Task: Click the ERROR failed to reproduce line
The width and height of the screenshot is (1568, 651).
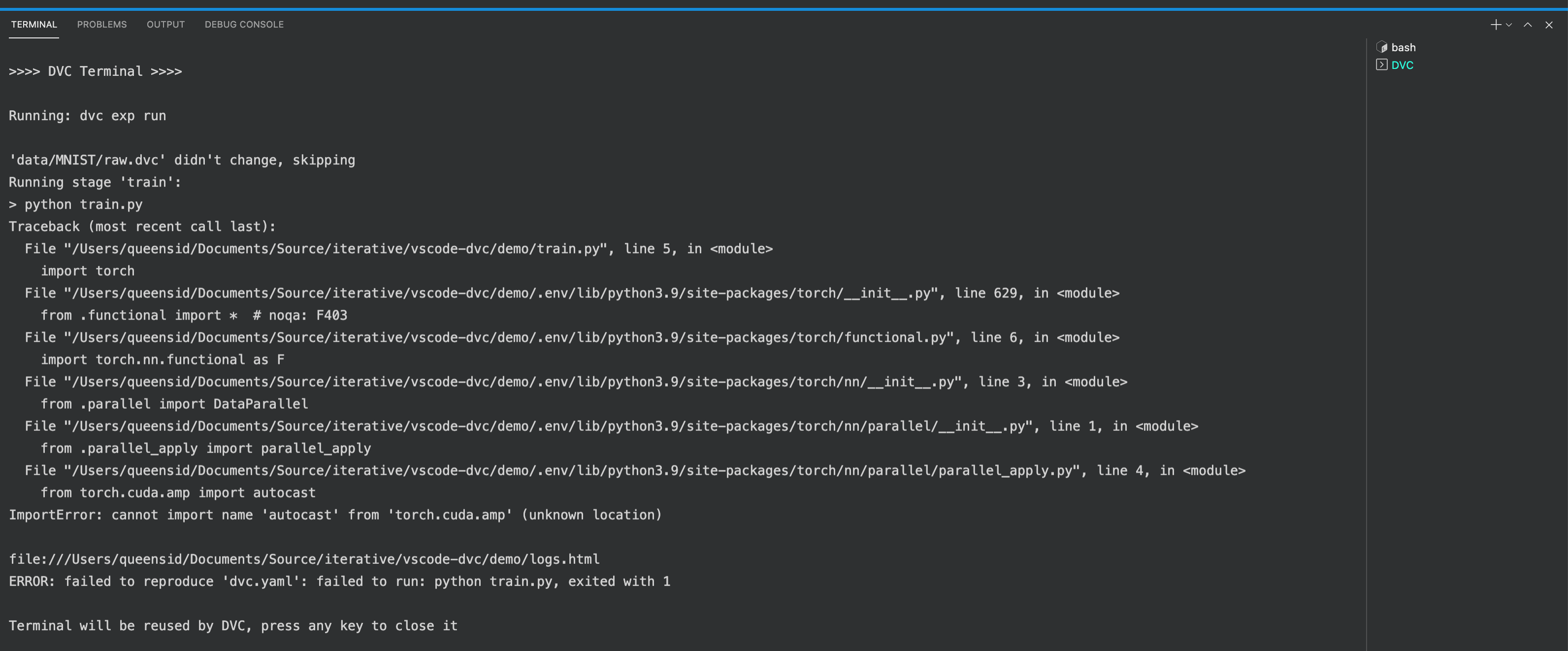Action: click(x=339, y=581)
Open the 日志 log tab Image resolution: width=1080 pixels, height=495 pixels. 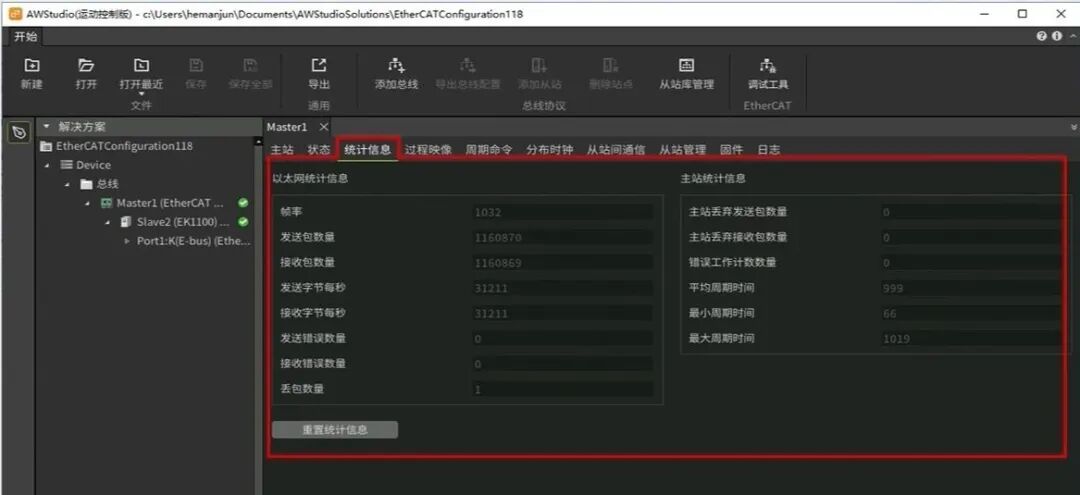point(769,149)
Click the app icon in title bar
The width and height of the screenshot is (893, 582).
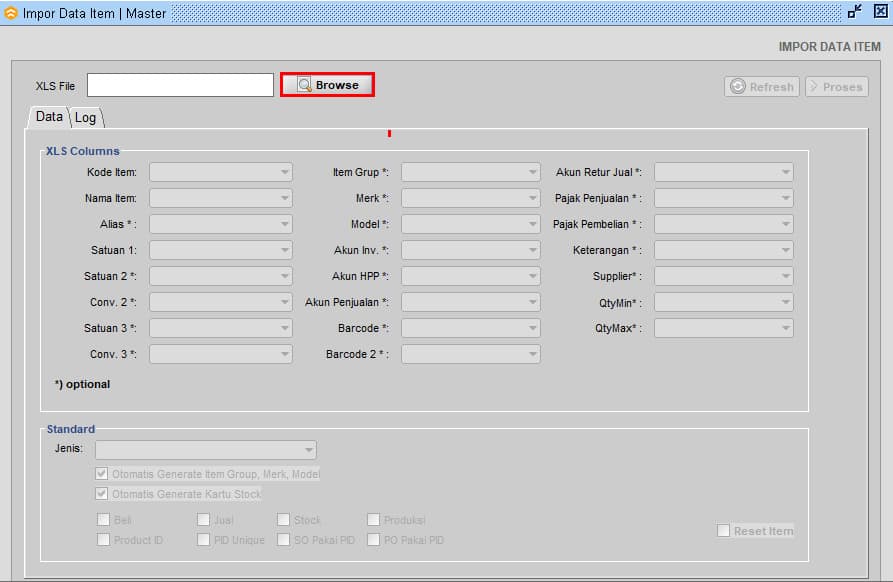(x=11, y=13)
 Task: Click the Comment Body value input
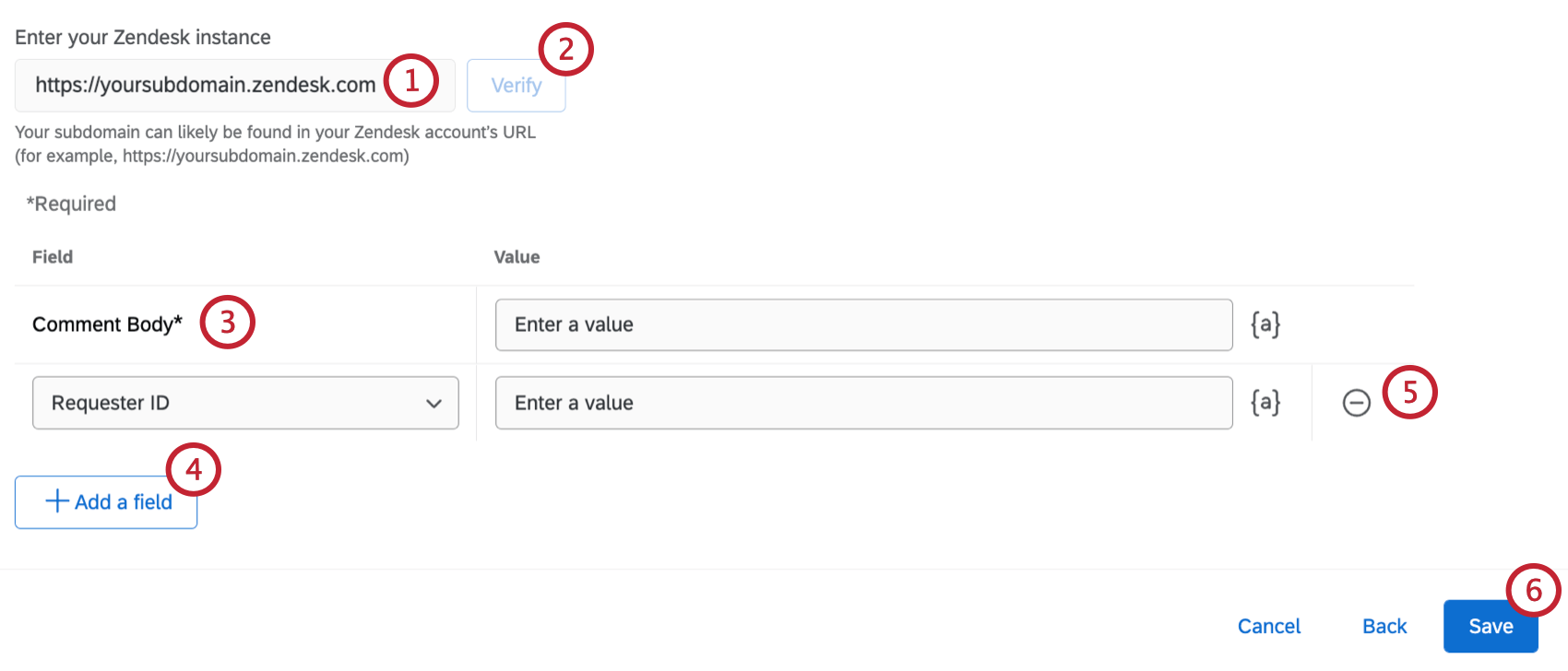[x=863, y=324]
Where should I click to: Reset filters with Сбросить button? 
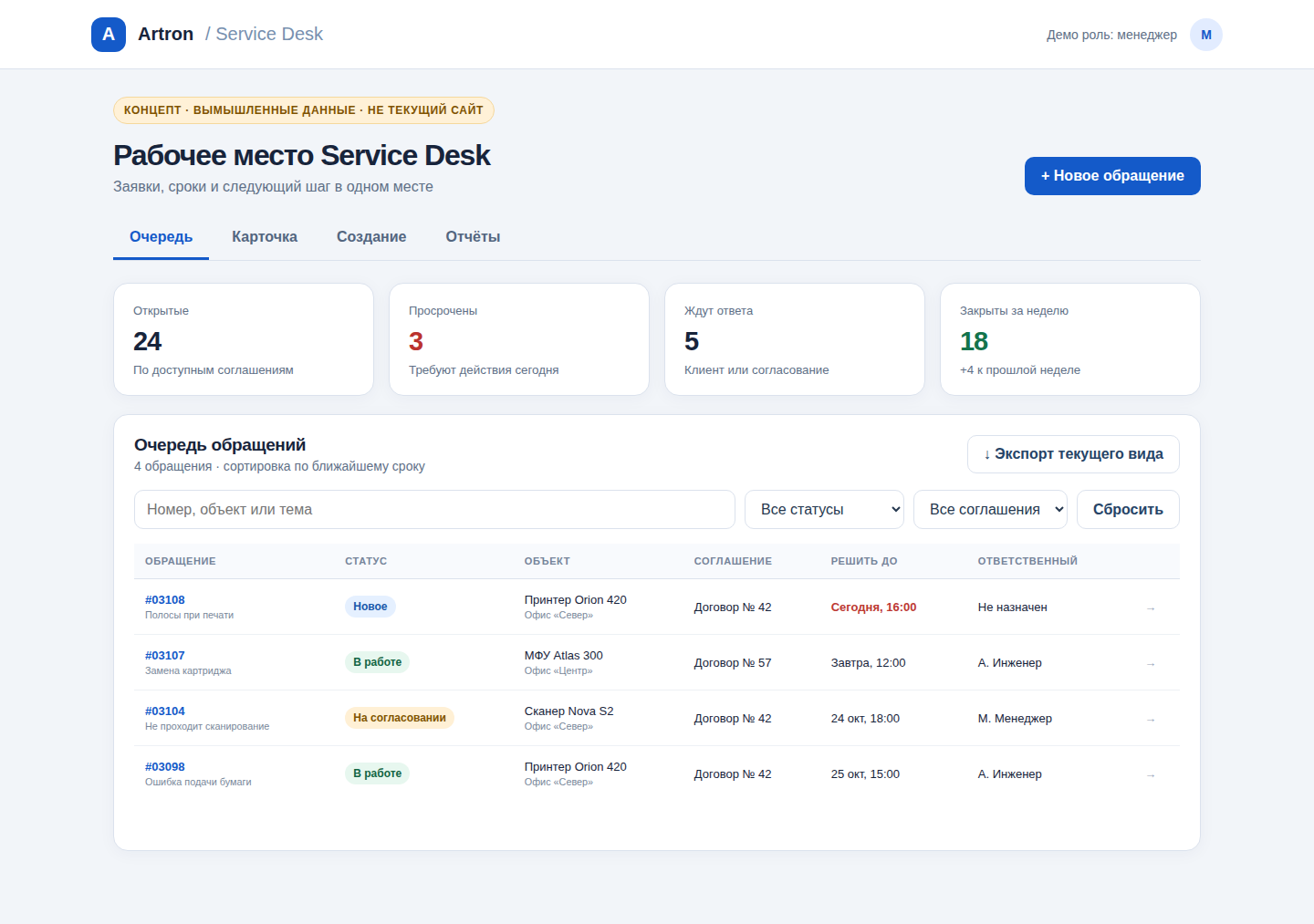[1128, 509]
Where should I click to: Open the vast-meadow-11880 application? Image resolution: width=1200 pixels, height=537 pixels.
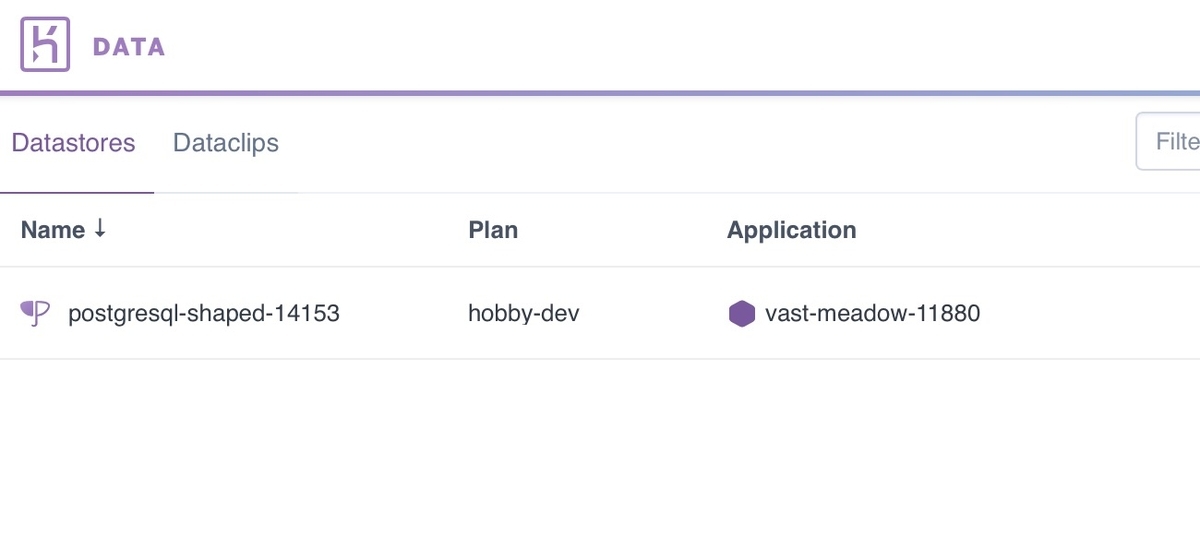(872, 314)
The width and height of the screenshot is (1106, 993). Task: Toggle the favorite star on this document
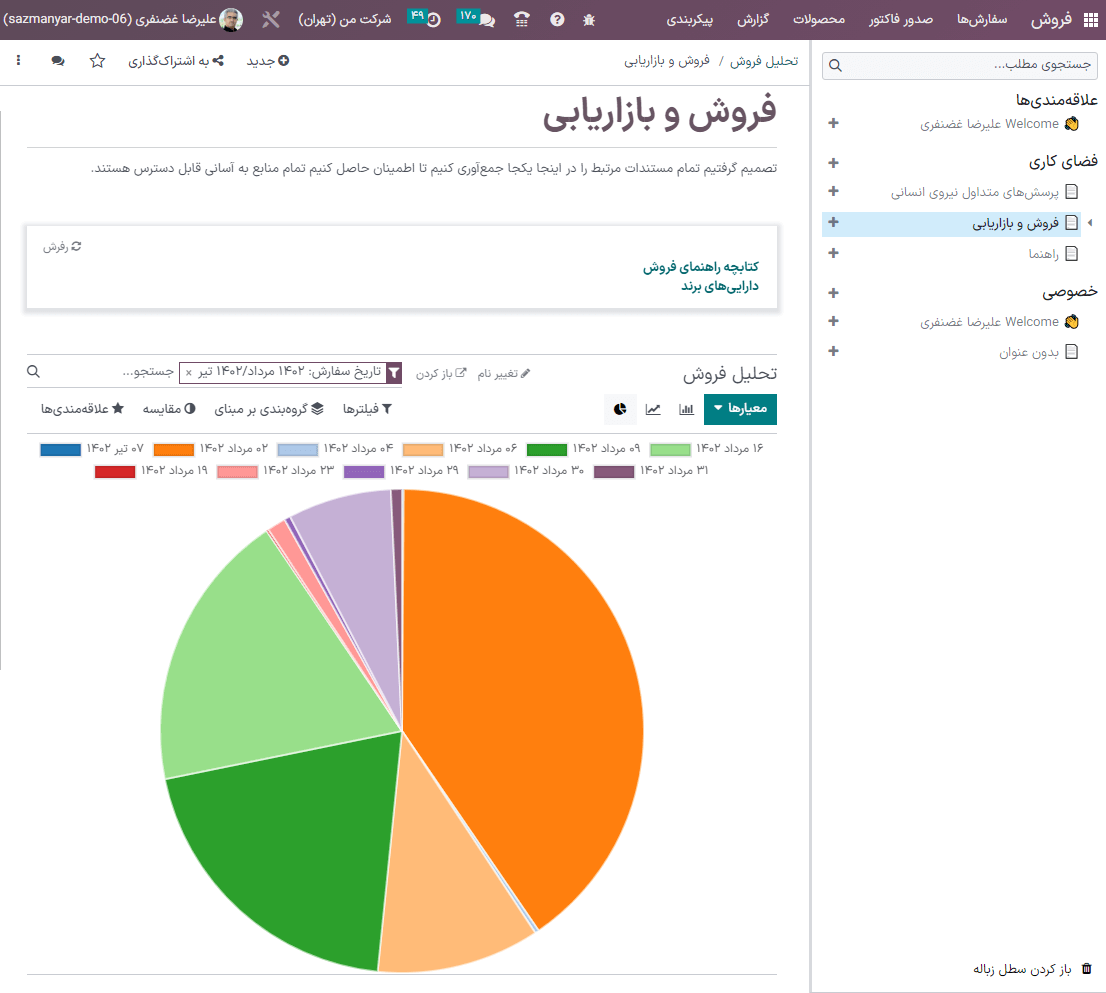pyautogui.click(x=96, y=61)
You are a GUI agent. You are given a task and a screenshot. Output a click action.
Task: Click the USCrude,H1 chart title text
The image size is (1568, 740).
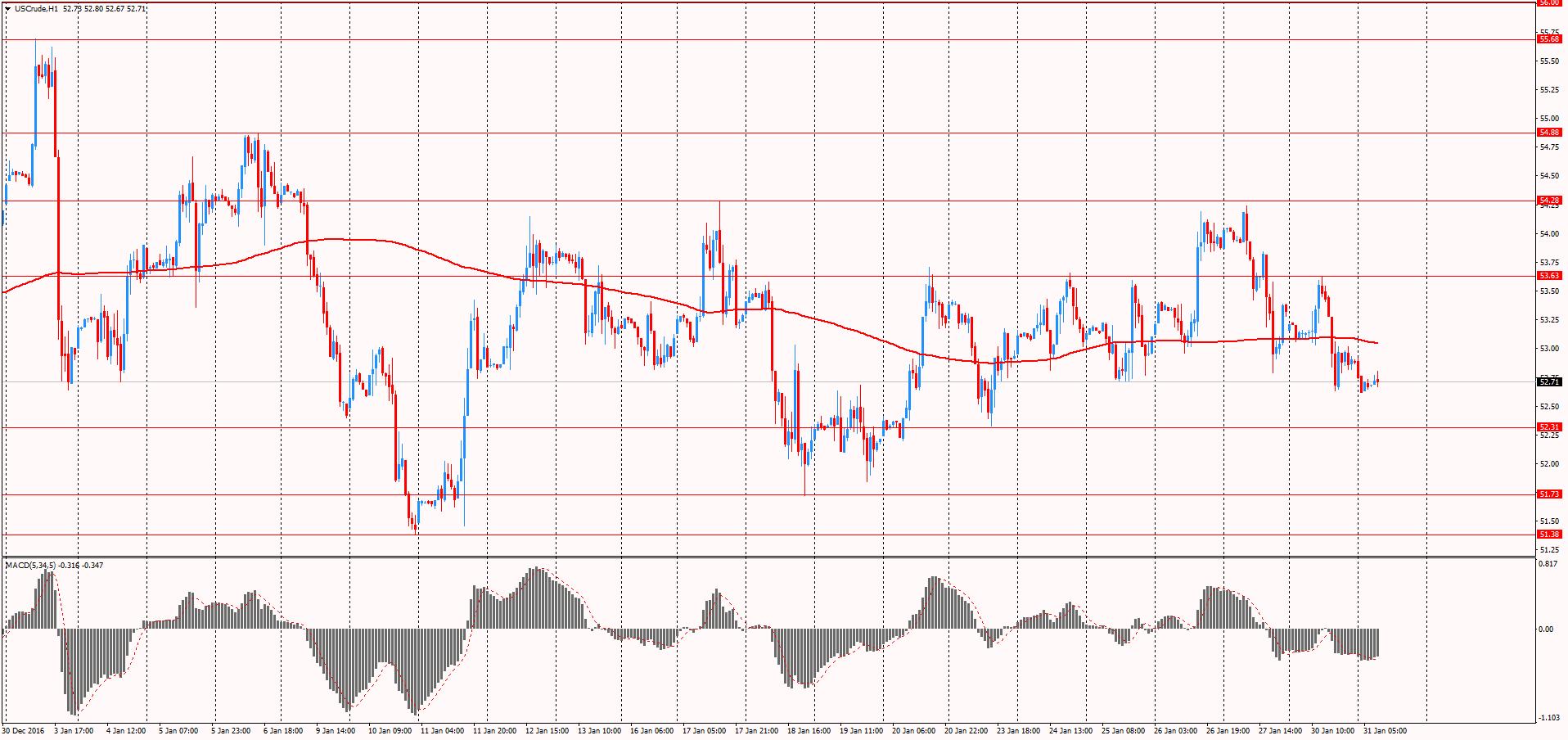click(x=37, y=9)
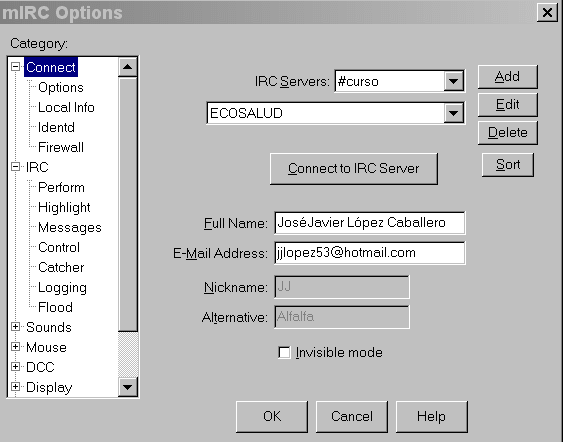563x442 pixels.
Task: Click the down arrow of the category scrollbar
Action: tap(128, 387)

> **WORK TO COMPLETE**
Arrange the part of the rows that opens with the line containing "You are a GUI" and closes with the last of the rows as a JSON list of strings, one string per line, with blank lines omitted. Leave the pictures out of the answer.

> **TASK SOLUTION**
[
  "You are a GUI agent. You are given a task and a screenshot. Output a click action.",
  "Task: Click the USCrude,H1 chart title text",
  "The image size is (1568, 740).",
  "click(x=37, y=9)",
  "563x442 pixels.",
  "Task: Click the down arrow of the category scrollbar",
  "Action: tap(128, 387)"
]